→ **Action item**
Start at the line holding "The image size is (1015, 783).". Write out that line and each one after it to the end of the data, unchanged.

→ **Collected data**
Content starts
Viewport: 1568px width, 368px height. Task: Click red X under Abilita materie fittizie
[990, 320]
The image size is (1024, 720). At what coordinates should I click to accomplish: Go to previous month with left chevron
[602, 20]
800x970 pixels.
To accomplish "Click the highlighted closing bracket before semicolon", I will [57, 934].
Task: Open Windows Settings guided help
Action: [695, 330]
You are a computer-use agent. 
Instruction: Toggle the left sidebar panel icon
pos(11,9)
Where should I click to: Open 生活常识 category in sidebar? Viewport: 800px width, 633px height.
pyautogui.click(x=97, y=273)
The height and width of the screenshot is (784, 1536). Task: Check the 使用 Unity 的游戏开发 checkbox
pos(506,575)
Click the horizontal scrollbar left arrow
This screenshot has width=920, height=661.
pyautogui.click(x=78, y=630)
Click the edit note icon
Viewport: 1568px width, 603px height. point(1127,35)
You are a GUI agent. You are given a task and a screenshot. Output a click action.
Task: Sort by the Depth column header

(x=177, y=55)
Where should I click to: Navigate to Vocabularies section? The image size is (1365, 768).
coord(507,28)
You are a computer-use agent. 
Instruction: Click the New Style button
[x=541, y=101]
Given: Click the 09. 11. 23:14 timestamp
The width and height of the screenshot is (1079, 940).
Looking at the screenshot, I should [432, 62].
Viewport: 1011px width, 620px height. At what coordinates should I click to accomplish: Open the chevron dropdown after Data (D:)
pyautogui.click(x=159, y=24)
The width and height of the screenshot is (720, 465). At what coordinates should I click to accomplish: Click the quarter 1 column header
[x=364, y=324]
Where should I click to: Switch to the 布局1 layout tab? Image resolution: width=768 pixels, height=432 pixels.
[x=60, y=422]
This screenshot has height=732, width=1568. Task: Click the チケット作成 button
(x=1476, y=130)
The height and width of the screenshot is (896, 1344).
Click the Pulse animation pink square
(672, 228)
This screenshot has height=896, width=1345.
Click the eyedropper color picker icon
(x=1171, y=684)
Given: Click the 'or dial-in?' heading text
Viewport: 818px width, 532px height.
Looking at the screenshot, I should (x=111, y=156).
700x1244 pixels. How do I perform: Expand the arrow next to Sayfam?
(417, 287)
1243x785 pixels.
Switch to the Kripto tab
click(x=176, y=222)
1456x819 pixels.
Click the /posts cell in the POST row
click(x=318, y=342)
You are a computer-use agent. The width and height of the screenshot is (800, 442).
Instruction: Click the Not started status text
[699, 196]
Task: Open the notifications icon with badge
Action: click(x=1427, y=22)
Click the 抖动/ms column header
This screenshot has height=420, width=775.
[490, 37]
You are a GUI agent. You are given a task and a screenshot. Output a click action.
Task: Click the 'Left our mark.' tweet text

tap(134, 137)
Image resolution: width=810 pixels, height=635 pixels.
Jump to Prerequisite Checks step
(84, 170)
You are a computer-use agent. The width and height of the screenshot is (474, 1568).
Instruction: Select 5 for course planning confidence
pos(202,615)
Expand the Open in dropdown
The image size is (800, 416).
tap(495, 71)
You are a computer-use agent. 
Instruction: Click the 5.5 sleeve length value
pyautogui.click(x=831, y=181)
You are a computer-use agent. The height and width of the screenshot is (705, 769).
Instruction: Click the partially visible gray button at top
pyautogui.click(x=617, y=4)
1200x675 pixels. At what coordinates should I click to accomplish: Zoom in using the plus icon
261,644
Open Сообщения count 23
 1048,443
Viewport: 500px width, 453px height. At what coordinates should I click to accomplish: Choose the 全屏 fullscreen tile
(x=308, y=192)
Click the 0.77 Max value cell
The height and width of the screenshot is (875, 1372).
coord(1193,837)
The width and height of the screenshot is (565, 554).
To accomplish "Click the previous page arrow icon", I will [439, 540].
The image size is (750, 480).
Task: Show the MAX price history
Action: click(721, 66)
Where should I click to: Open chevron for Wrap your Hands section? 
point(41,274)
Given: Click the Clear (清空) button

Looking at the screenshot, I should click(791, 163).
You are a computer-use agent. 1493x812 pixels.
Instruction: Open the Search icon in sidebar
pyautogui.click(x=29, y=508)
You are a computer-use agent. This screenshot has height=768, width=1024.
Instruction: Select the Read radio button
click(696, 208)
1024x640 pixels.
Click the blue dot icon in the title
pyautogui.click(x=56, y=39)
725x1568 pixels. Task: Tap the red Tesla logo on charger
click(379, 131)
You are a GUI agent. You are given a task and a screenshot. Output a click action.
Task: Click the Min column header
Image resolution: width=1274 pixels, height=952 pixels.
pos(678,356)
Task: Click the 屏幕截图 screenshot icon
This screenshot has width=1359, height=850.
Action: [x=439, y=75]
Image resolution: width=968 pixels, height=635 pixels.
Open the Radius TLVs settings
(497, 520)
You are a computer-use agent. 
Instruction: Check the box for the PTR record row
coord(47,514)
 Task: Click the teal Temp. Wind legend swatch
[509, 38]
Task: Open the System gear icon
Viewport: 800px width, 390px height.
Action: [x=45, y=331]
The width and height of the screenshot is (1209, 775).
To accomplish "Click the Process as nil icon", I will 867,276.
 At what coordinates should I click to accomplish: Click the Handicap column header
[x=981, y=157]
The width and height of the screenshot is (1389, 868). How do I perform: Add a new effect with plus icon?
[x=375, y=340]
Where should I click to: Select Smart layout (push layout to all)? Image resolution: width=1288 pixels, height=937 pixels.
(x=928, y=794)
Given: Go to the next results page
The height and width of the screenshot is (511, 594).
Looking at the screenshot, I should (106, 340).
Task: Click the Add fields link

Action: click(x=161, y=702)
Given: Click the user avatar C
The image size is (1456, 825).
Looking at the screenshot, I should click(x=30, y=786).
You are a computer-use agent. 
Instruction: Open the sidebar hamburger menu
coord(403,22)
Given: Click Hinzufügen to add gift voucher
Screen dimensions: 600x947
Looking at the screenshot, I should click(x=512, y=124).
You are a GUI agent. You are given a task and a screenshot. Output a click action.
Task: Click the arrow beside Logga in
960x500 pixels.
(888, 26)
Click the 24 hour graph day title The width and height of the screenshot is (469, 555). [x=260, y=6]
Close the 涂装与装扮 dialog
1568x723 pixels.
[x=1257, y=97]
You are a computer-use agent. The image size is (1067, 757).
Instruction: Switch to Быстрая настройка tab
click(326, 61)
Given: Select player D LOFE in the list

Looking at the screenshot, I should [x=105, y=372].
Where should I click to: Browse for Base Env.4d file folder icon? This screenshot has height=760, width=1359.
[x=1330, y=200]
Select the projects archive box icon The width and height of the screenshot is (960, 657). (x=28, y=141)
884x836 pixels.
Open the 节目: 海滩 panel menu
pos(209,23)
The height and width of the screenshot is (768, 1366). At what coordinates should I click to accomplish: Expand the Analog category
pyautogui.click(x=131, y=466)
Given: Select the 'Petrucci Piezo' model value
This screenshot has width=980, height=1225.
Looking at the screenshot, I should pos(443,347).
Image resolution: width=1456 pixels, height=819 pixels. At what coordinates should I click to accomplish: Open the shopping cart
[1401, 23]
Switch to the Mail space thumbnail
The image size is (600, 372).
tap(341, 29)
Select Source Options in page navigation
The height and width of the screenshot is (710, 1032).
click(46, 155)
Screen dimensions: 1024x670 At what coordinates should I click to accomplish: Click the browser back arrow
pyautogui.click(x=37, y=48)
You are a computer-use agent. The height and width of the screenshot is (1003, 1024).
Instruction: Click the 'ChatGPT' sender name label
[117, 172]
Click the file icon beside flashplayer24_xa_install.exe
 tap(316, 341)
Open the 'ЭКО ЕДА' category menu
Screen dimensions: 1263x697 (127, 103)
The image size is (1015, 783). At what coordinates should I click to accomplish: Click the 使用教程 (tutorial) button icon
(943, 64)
Content ends
→ **The completed task**
The image size is (1015, 783). At what coordinates should I click to accomplish: Click the 使用教程 (tutorial) button icon
(943, 64)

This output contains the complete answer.